Methods: This work was nested within the Collaborative African Genomics Network (CAfGEN) project, whose aim is to identify host genetic variations associated with HIV/AIDS and TB disease progression. CAfGEN is an H3Africa collaborative consortium comprising expertise from the University of Botswana; Makerere University; Baylor College of Medicine Children’s Clinical Centres of Excellence (COEs) in Botswana, Uganda, and Swaziland; as well as Baylor College of Medicine, Houston, Texas. This collaboration offered the requirement training and samples utilised in this thesis. To identify functional host genetic mutations and biological networks/pathways associated with pediatric HIV-disease progression, we purposively selected 314 extreme phenotypes that included RPs (173) and LTNPs (141) from a well-clinically phenotyped pediatric cohort who were born maternally infected with HIV and performed Whole Exome Sequencing (WES), in which all the protein-coding genes in each individual’s genome (exome) were sequenced.

Results: The genomics training was successfully completed by CAfGEN. Furthermore, we identified ~23,000 common (Minor allele frequency > 5%) coding variants from the study participants and these were further tested for association with pediatric HIV-disease progression. Under an allelic model, we observed a missense damaging variant rs1493954 in MICALCL with a suggestive exome-wide significant enrichment in LTNPs. This association showed a trend toward a dominant model of association for the alternate allele (P=4.25x10-5). This variant in MICALCL has not been previously associated with Long-Term HIV-disease Non-progression. MICALCL is important in ERK/MAPK signalling. This signalling pathway plays an important role of integrating external signals from the presence of mitogens into signalling events that promote cell growth and proliferation in many mammalian cell types. I further focussed my analysis on alpha (CXC), beta (CC), gamma (C), delta (CX3C) chemokine and chemokine-receptor genes and performed single locus, rare-variant gene-based association tests, and logistic regression analyses to identify enriched genetic variants. None of the nonsynonymous variants observed among the above chemokine genes interrogated attained statistical significance (adjusted P-value < 0.05). The CCR5-Δ32, a gene variant of CC-type chemokine receptor 5 (CCR5) whose heterozygous genotype confers Long-Term HIV-disease Non-progression was not observed in our study cohort. Nonsynonymous variants in CCR6 showed the strongest nominal association (enriched among RPs; Odds Ratio = 2.9; 95% CI = 1.0 - 8.1; naïve P-value = 0.03) using both gene-based burden and non-burden tests, but this did not survive correction for multiple testing. Further evaluation of the predicted effects of the CCR6 mutations on protein function suggested that three of four mutations observed were neutral and one deleterious.

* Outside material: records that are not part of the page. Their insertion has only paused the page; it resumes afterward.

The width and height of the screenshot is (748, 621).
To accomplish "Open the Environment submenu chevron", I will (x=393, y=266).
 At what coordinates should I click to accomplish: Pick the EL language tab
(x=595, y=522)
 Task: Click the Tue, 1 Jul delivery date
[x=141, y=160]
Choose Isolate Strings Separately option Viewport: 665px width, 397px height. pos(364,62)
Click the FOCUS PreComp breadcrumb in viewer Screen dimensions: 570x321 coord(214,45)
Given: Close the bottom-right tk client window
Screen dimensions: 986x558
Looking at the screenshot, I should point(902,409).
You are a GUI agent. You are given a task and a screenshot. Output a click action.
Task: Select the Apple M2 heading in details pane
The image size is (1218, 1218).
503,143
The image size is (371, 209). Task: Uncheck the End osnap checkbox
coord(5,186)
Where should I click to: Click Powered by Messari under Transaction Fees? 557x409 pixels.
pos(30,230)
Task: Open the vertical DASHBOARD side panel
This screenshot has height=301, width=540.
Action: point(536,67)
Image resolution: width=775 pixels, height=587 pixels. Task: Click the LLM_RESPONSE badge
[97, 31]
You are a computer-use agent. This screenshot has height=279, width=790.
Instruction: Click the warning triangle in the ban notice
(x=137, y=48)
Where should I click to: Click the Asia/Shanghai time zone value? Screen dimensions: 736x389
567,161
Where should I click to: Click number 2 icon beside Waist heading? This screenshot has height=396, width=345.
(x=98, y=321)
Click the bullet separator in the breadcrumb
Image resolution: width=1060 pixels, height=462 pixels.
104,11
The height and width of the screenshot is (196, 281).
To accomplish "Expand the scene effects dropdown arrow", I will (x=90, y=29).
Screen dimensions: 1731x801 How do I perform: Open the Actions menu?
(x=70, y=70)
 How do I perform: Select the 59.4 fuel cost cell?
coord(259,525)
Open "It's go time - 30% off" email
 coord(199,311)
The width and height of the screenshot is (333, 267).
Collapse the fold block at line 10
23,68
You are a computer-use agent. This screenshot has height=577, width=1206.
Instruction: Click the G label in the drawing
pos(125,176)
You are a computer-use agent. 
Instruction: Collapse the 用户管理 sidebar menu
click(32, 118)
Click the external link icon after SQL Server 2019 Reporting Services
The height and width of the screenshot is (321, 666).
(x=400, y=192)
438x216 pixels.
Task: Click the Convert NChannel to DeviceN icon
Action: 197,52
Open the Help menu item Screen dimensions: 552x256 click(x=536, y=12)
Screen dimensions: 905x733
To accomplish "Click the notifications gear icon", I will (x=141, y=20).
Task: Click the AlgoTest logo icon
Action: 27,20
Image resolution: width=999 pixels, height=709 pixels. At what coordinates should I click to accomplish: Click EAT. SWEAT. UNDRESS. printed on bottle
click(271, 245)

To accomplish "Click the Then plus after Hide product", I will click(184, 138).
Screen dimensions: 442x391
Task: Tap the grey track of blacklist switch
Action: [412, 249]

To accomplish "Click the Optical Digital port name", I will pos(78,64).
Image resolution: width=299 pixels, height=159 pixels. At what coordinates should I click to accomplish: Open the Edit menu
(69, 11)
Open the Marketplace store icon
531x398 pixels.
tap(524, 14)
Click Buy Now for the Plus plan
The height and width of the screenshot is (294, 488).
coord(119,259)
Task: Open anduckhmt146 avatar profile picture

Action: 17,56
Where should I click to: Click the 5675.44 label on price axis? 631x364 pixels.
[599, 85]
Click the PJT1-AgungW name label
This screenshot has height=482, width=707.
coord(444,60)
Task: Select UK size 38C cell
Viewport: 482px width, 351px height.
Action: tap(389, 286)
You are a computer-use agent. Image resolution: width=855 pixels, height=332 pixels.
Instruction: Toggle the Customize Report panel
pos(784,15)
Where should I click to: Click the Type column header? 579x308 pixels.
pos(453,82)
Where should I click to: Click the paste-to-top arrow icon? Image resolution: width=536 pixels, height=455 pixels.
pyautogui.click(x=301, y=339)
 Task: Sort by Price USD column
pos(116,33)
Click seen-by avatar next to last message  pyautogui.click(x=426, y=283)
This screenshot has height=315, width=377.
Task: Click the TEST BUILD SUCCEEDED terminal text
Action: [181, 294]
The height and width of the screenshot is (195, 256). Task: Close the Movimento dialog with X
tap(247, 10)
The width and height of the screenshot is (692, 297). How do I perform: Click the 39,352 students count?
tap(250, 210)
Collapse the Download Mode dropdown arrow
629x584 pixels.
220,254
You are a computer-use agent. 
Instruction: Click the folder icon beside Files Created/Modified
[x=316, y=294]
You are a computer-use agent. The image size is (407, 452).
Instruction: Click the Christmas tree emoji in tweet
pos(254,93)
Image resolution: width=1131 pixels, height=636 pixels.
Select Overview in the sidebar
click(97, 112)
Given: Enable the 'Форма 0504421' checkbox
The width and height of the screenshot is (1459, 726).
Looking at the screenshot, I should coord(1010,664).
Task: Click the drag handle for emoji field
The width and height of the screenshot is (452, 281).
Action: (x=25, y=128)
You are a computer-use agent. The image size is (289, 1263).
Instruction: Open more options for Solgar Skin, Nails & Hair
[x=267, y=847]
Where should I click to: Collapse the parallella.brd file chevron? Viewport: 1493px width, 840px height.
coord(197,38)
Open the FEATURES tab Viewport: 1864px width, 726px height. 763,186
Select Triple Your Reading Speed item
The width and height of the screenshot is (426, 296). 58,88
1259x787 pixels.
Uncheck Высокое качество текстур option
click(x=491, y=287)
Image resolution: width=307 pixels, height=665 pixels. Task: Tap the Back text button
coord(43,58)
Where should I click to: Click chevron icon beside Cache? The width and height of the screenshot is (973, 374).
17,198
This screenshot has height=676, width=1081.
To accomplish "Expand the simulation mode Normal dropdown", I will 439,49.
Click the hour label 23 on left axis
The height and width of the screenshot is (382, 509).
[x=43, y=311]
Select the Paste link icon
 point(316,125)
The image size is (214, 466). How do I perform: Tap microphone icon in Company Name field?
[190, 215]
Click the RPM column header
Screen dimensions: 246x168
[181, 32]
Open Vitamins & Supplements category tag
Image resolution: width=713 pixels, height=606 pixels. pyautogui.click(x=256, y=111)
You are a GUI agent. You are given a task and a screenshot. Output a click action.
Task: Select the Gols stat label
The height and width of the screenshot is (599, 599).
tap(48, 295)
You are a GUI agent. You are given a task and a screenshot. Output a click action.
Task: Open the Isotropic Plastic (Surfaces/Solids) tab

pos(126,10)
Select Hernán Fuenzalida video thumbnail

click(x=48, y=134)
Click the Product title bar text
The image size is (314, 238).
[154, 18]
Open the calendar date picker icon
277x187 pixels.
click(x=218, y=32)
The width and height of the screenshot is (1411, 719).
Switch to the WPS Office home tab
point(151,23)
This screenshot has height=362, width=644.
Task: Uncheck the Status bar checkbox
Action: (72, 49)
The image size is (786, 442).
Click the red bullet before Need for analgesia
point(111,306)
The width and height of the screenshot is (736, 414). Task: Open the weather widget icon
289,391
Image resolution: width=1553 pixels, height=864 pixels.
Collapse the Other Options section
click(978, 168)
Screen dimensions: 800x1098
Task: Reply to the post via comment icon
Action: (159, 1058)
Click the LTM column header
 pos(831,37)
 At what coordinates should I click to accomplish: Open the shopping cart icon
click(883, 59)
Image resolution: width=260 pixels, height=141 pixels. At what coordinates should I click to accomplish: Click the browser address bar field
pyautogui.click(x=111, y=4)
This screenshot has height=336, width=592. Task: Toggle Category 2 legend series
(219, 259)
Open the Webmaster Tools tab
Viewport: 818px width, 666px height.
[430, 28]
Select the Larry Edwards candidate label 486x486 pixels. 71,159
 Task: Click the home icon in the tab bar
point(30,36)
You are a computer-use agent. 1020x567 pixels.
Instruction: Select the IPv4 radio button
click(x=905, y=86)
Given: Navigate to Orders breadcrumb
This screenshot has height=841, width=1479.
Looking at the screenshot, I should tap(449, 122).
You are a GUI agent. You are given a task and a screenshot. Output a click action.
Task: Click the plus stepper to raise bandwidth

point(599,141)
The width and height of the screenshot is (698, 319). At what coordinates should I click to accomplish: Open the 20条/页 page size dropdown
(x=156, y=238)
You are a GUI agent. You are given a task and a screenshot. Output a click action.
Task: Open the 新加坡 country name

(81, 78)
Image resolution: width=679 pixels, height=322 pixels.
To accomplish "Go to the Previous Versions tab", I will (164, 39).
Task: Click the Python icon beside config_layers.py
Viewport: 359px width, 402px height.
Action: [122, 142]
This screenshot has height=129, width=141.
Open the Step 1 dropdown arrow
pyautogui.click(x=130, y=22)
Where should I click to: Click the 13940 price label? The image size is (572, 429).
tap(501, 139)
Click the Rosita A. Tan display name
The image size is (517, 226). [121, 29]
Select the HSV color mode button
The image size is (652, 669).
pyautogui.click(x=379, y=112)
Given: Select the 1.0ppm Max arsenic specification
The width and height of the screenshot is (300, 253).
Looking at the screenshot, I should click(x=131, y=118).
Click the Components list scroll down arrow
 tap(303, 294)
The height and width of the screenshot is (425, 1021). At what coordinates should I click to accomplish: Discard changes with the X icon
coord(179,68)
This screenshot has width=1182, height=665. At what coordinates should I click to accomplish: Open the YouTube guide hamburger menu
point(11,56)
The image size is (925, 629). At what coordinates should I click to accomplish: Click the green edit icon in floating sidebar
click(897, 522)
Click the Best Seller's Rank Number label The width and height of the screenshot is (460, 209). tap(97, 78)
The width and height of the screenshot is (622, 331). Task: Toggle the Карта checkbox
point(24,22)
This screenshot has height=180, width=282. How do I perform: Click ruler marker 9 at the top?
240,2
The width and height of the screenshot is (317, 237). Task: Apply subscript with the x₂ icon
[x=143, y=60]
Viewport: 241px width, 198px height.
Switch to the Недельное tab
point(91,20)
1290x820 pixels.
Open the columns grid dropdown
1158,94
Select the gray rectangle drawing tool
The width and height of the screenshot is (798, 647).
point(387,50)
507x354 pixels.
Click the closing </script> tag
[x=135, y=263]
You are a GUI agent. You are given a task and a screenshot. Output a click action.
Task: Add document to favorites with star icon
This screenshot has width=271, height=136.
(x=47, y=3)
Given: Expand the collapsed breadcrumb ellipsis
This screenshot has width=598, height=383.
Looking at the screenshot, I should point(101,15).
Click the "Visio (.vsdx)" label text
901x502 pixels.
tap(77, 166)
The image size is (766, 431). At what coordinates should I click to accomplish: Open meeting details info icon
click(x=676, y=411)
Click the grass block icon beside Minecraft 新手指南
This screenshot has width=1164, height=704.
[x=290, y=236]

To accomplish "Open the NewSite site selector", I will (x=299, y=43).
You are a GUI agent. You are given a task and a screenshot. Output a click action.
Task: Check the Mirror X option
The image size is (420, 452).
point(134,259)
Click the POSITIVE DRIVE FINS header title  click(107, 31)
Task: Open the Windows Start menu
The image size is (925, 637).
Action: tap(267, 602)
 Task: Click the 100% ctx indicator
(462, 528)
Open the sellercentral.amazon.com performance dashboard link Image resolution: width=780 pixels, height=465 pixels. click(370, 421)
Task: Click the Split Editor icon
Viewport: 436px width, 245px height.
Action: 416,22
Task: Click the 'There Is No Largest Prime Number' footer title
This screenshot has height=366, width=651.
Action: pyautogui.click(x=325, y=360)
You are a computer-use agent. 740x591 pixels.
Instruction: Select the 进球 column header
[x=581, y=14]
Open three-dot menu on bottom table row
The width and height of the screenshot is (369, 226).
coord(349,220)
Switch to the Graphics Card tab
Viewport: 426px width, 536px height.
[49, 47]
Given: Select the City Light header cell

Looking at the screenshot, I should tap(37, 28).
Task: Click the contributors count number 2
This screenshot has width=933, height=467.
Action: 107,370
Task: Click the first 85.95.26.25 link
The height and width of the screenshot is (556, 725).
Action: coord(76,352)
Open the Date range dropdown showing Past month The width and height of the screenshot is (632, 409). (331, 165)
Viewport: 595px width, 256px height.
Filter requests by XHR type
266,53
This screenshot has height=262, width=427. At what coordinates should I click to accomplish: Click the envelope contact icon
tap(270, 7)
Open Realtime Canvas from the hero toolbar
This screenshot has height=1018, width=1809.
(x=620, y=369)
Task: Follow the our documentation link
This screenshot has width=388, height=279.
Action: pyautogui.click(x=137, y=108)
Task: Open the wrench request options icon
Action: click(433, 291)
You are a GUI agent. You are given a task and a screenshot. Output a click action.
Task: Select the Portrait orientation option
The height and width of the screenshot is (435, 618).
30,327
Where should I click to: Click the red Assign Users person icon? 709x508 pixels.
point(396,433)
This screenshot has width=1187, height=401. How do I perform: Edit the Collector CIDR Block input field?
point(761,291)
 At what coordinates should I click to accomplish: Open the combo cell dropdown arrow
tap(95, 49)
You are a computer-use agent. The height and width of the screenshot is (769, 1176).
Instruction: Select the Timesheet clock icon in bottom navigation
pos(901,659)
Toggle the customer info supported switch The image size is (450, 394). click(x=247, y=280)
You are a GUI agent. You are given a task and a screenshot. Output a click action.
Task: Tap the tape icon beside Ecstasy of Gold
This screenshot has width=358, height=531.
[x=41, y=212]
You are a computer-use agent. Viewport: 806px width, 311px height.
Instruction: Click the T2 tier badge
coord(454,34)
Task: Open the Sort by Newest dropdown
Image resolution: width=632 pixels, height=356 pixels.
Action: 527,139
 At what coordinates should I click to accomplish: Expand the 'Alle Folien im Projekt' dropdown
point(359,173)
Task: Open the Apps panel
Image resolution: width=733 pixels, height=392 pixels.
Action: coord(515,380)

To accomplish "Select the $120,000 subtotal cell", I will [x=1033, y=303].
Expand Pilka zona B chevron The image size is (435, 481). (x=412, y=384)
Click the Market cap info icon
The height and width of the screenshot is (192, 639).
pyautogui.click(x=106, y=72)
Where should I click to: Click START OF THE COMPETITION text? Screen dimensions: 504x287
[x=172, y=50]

Conclusions: The CAfGEN training model successfully achieved technology acquisition, knowledge transfer and developed a critical mass of well-trained, highly-skilled, continent-based African genomic scientists. Our results show that; in the HIV-disease progression, certain common host genetic variants are enriched in extreme disease phenotypes and may influence pediatric HIV-disease progression rates in Ugandan and Batswana populations. Our findings suggest that nonsynonymous mutations in host chemokines and their ligands are not statistically associated with the rate of HIV-disease progression in this Ugandan and Batswana HIV-infected pediatric populations. There was no SNP that was in very strong linkage disequilibrium around of suggestive statistically significant pediatric HIV-disease progression loci and furthermore, no biologically enriched gene networks/pathways. Finally, using an extreme phenotype HIV infected pediatrics, we were unable to replicate the top HIV-disease progression statistically suggestive genetic markers in two in both Ugandan and Batswana populations.